# Des Mason Article



## MikeDC (Jul 16, 2002)

Desmond wants to be in Milwaukee for a long-term commitment, and they've given us every indication that's what they want to do," said Roger Montgomery, Mason's agent. "There's no reason to think that won't happen."


----------



## Scinos (Jun 10, 2003)

Good news for the Bucks. D-Mase is a good role-player who wants to stay around and be a part of the new Milwaukee core.

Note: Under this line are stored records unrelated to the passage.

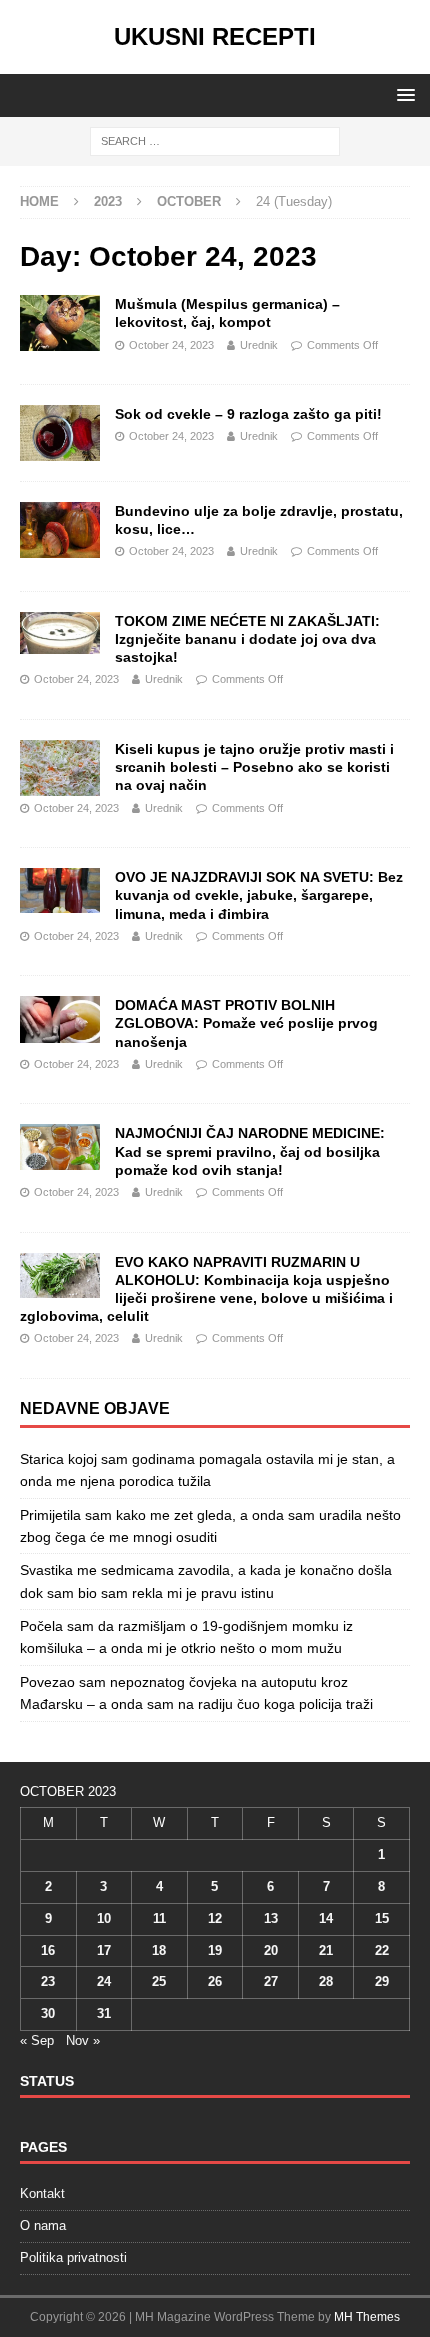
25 (159, 1981)
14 (326, 1918)
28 (326, 1981)
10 (104, 1918)
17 (104, 1950)
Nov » (83, 2040)
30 (48, 2013)
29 (382, 1981)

Ford, Redd and D.Mason should be an exciting young backcourt for years to come...:yes:


----------



## MikeDC (Jul 16, 2002)

Actually, I think he's gonna be more than a role player... not quite the player that Ray Allen is, but pretty damn good


----------



## MJG (Jun 29, 2003)

I too expect him to be better than a role player. When I think of a role player, I think of a specialist (three point, defensive, rebounding, etc) or a bench player. While I don't think he'll ever be a star, I could see him being a good second option or a fantastic third option for a high level team.


----------



## #1BucksFan (Apr 14, 2003)

Finally, somebody who wants to be in Milwaukee.


----------



## Knicksbiggestfan (Apr 29, 2003)

I honestly think he'll retain his six man role baring any major roster changes. Desmond mason is a good player who knows his role and excepts it, his attitude is much like shane battier making him invaluable to the rebuilding process.


However, despite Tim Thomas crap attitude you could play redd and him on the floor at the same time, I'll be the first person to say that a 2 at the 3 works just fine, the reason I prefer redd over mason is that he is amazing shooting can really spread the defense.

No matter what role he plays he is certainly someone you want to have in your organization, I am sure he will be a buck for some time to come if both him and the organization can reach a consensus.


----------